## EXERCISE PROMPT
Whatever appears in the entries must be given again exactly.

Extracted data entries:
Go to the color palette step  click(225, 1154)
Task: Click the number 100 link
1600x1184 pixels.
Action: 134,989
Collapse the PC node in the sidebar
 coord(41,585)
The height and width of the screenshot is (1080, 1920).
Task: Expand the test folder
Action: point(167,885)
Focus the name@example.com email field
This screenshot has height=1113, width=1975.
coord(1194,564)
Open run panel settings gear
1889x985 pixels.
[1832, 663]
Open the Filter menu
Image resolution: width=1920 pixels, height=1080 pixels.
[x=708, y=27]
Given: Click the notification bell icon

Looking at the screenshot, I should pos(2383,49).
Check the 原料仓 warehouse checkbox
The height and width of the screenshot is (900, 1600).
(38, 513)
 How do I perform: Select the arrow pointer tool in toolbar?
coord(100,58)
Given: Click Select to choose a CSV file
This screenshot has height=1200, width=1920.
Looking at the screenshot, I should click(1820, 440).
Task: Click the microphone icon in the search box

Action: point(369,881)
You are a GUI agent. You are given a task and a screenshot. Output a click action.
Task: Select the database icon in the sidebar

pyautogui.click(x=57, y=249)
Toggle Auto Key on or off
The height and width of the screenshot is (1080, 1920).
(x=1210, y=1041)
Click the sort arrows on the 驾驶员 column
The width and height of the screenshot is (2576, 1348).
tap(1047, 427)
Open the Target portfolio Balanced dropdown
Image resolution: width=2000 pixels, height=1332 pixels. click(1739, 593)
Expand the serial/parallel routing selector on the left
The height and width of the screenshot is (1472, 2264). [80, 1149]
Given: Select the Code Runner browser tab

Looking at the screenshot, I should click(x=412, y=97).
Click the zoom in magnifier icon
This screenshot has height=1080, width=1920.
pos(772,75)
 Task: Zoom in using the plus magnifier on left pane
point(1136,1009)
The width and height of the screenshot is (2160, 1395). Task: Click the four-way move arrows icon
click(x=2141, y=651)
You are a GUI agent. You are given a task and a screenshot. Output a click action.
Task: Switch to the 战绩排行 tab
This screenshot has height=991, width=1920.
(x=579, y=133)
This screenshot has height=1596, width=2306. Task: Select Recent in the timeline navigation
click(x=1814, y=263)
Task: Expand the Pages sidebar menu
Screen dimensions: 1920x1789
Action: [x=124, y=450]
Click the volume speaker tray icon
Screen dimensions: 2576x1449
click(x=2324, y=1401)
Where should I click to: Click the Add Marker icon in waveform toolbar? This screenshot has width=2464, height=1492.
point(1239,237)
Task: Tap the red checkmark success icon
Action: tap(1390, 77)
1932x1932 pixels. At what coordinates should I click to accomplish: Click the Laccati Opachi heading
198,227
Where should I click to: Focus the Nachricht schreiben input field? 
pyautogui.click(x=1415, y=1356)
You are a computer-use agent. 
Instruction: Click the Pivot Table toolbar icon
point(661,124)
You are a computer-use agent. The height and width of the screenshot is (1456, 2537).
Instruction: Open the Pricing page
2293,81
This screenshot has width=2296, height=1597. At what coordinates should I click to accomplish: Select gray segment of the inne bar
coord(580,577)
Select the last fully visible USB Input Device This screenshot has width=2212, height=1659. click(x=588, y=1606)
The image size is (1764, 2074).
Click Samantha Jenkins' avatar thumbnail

## EXERCISE RESULT
Go to the color palette step  click(225, 1154)
Task: Click the number 100 link
1600x1184 pixels.
Action: 134,989
Collapse the PC node in the sidebar
 coord(41,585)
The height and width of the screenshot is (1080, 1920).
Task: Expand the test folder
Action: point(167,885)
Focus the name@example.com email field
This screenshot has height=1113, width=1975.
coord(1194,564)
Open run panel settings gear
1889x985 pixels.
[1832, 663]
Open the Filter menu
Image resolution: width=1920 pixels, height=1080 pixels.
[x=708, y=27]
Given: Click the notification bell icon

Looking at the screenshot, I should pos(2383,49).
Check the 原料仓 warehouse checkbox
The height and width of the screenshot is (900, 1600).
(38, 513)
 How do I perform: Select the arrow pointer tool in toolbar?
coord(100,58)
Given: Click Select to choose a CSV file
This screenshot has height=1200, width=1920.
Looking at the screenshot, I should click(1820, 440).
Task: Click the microphone icon in the search box

Action: point(369,881)
You are a GUI agent. You are given a task and a screenshot. Output a click action.
Task: Select the database icon in the sidebar

pyautogui.click(x=57, y=249)
Toggle Auto Key on or off
The height and width of the screenshot is (1080, 1920).
(x=1210, y=1041)
Click the sort arrows on the 驾驶员 column
The width and height of the screenshot is (2576, 1348).
tap(1047, 427)
Open the Target portfolio Balanced dropdown
Image resolution: width=2000 pixels, height=1332 pixels. click(1739, 593)
Expand the serial/parallel routing selector on the left
The height and width of the screenshot is (1472, 2264). [80, 1149]
Given: Select the Code Runner browser tab

Looking at the screenshot, I should click(x=412, y=97).
Click the zoom in magnifier icon
This screenshot has height=1080, width=1920.
pos(772,75)
 Task: Zoom in using the plus magnifier on left pane
point(1136,1009)
The width and height of the screenshot is (2160, 1395). Task: Click the four-way move arrows icon
click(x=2141, y=651)
You are a GUI agent. You are given a task and a screenshot. Output a click action.
Task: Switch to the 战绩排行 tab
This screenshot has height=991, width=1920.
(x=579, y=133)
This screenshot has height=1596, width=2306. Task: Select Recent in the timeline navigation
click(x=1814, y=263)
Task: Expand the Pages sidebar menu
Screen dimensions: 1920x1789
Action: [x=124, y=450]
Click the volume speaker tray icon
Screen dimensions: 2576x1449
click(x=2324, y=1401)
Where should I click to: Click the Add Marker icon in waveform toolbar? This screenshot has width=2464, height=1492.
point(1239,237)
Task: Tap the red checkmark success icon
Action: tap(1390, 77)
1932x1932 pixels. At what coordinates should I click to accomplish: Click the Laccati Opachi heading
198,227
Where should I click to: Focus the Nachricht schreiben input field? 
pyautogui.click(x=1415, y=1356)
You are a computer-use agent. 
Instruction: Click the Pivot Table toolbar icon
point(661,124)
You are a computer-use agent. The height and width of the screenshot is (1456, 2537).
Instruction: Open the Pricing page
2293,81
This screenshot has width=2296, height=1597. At what coordinates should I click to accomplish: Select gray segment of the inne bar
coord(580,577)
Select the last fully visible USB Input Device This screenshot has width=2212, height=1659. click(x=588, y=1606)
The image size is (1764, 2074).
Click Samantha Jenkins' avatar thumbnail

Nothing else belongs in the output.